*Problem description*: When the line containing "Given: Switch to the 账户查询 tab" appears in the entries below, begin printing there and stop after the line containing "The height and width of the screenshot is (753, 1024)."; print each of those lines exactly and no other line.

*Information shown*:

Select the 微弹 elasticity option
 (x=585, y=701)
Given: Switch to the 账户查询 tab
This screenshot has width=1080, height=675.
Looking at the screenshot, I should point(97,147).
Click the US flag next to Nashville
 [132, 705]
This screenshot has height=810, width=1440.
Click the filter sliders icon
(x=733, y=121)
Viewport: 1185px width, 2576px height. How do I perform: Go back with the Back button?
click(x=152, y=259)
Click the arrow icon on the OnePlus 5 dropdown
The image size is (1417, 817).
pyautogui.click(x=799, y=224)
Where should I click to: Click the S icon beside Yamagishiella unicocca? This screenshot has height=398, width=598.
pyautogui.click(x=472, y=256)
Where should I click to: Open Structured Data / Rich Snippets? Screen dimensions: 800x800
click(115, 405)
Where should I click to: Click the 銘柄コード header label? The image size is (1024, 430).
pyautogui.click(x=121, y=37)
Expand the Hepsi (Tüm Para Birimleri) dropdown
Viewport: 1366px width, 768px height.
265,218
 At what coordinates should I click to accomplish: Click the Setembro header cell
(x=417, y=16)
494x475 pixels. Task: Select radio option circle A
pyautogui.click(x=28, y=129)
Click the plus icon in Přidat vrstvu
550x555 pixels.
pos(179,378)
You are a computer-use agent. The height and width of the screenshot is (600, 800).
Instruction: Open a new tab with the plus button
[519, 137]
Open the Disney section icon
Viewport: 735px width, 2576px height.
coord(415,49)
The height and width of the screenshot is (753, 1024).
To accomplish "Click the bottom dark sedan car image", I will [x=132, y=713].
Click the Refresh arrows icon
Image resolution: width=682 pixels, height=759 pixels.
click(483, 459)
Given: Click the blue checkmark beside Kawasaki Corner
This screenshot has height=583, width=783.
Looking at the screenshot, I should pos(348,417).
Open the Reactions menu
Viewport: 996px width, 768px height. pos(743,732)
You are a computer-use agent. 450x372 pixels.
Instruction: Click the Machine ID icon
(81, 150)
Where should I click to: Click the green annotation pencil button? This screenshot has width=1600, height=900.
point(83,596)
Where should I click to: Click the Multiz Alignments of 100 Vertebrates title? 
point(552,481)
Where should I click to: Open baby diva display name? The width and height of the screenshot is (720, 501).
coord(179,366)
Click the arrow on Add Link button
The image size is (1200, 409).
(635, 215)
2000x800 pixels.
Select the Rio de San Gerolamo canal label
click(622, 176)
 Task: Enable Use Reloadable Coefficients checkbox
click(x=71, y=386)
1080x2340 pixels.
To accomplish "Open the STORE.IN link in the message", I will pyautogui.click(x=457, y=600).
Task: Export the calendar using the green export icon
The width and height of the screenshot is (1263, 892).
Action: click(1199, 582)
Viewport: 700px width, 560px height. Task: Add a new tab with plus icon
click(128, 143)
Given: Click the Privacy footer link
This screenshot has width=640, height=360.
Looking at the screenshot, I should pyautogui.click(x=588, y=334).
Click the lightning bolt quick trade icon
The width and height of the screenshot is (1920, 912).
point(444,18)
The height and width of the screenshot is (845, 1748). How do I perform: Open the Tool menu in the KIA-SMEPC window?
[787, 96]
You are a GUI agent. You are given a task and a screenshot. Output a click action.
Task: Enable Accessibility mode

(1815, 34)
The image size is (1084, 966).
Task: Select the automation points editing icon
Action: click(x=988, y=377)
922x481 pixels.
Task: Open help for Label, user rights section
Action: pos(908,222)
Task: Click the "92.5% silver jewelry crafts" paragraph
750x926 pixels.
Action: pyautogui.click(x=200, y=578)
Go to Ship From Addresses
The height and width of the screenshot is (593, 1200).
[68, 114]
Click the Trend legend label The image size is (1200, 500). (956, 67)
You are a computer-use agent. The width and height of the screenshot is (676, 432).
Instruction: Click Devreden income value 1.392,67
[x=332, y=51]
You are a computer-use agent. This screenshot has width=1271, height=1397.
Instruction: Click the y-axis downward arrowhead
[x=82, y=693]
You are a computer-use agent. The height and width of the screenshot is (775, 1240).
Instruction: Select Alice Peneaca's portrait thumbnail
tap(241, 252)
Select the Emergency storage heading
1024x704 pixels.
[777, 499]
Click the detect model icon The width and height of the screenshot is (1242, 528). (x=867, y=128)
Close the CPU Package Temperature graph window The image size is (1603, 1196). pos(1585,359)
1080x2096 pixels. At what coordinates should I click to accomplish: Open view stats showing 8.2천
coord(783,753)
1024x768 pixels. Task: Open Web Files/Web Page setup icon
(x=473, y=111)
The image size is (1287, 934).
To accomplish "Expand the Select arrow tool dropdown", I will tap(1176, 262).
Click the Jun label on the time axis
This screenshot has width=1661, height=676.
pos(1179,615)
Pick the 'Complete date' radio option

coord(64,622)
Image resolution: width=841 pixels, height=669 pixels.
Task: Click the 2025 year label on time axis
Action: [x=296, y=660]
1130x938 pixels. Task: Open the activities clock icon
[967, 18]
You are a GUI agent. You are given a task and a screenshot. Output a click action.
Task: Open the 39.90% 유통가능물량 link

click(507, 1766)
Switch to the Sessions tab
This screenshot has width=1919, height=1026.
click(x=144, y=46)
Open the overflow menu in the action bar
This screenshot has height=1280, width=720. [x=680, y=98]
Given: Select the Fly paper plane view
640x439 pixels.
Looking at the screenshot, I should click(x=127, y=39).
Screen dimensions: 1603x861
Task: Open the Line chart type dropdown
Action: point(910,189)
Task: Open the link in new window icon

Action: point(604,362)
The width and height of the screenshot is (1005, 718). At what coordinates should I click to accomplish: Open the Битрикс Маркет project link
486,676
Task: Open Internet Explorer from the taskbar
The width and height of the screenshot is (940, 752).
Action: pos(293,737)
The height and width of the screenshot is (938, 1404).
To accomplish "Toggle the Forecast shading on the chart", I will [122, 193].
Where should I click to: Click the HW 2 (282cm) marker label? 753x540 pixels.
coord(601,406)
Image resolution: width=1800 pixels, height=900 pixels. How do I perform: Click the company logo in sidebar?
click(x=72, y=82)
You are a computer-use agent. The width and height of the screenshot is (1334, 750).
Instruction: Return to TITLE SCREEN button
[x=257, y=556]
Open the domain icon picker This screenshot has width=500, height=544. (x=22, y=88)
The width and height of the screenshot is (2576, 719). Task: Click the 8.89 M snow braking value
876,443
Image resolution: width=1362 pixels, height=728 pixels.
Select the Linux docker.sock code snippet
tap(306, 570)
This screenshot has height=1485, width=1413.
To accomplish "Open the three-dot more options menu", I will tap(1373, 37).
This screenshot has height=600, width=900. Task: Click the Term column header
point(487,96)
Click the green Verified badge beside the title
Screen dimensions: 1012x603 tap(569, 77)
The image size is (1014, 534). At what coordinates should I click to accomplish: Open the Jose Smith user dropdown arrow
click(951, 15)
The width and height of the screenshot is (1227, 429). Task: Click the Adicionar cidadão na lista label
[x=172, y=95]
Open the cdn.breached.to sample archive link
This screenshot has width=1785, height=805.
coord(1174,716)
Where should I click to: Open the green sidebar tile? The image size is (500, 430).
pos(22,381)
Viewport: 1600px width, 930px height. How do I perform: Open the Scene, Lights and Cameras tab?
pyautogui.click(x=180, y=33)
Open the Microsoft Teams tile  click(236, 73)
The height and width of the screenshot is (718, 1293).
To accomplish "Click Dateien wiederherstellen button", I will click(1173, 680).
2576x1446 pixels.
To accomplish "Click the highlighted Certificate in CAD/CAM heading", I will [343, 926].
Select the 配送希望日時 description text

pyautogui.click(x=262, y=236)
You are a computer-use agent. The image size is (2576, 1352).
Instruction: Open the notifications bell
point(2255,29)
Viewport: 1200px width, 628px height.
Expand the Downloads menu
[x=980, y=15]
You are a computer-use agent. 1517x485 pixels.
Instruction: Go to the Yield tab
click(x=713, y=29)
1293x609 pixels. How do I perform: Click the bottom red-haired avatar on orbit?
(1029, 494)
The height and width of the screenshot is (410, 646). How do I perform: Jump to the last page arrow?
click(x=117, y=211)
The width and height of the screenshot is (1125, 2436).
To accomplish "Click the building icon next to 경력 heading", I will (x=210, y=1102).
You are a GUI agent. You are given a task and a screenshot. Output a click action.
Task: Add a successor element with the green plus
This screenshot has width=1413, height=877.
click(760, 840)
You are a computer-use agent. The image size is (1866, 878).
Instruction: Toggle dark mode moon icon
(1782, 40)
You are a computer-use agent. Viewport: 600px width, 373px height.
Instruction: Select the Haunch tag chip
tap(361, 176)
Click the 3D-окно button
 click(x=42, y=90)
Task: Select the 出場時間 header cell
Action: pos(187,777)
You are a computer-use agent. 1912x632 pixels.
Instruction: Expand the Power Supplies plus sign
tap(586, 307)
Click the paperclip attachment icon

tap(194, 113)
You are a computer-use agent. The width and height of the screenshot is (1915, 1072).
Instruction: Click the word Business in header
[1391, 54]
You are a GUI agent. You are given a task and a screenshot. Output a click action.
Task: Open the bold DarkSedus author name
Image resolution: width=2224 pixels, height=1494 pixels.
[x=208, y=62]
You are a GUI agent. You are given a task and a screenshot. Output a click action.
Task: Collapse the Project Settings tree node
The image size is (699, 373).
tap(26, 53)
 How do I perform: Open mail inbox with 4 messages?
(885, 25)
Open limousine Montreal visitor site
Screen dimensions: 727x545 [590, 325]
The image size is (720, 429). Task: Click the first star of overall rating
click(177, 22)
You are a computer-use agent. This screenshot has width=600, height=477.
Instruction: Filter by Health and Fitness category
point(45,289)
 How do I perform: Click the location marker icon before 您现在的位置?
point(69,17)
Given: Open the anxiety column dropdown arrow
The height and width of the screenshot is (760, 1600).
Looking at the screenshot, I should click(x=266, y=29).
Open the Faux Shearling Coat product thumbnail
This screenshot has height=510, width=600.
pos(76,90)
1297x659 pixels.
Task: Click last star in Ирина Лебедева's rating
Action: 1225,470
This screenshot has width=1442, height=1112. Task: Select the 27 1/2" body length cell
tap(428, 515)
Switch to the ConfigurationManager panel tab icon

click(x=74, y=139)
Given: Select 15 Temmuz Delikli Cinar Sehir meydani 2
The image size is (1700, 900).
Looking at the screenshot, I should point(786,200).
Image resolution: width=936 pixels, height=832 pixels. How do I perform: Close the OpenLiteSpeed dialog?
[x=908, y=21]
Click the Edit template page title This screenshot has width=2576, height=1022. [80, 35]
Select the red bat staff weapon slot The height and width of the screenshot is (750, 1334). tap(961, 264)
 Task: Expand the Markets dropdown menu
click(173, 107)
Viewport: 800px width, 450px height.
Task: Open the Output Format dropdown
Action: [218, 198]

*Task result*:
Given: Switch to the 账户查询 tab
This screenshot has width=1080, height=675.
Looking at the screenshot, I should point(97,147).
Click the US flag next to Nashville
 [132, 705]
This screenshot has height=810, width=1440.
Click the filter sliders icon
(x=733, y=121)
Viewport: 1185px width, 2576px height. How do I perform: Go back with the Back button?
click(x=152, y=259)
Click the arrow icon on the OnePlus 5 dropdown
The image size is (1417, 817).
pyautogui.click(x=799, y=224)
Where should I click to: Click the S icon beside Yamagishiella unicocca? This screenshot has height=398, width=598.
pyautogui.click(x=472, y=256)
Where should I click to: Open Structured Data / Rich Snippets? Screen dimensions: 800x800
click(115, 405)
Where should I click to: Click the 銘柄コード header label? The image size is (1024, 430).
pyautogui.click(x=121, y=37)
Expand the Hepsi (Tüm Para Birimleri) dropdown
Viewport: 1366px width, 768px height.
265,218
 At what coordinates should I click to accomplish: Click the Setembro header cell
(x=417, y=16)
494x475 pixels. Task: Select radio option circle A
pyautogui.click(x=28, y=129)
Click the plus icon in Přidat vrstvu
550x555 pixels.
pos(179,378)
You are a computer-use agent. The height and width of the screenshot is (600, 800).
Instruction: Open a new tab with the plus button
[519, 137]
Open the Disney section icon
Viewport: 735px width, 2576px height.
coord(415,49)
The height and width of the screenshot is (753, 1024).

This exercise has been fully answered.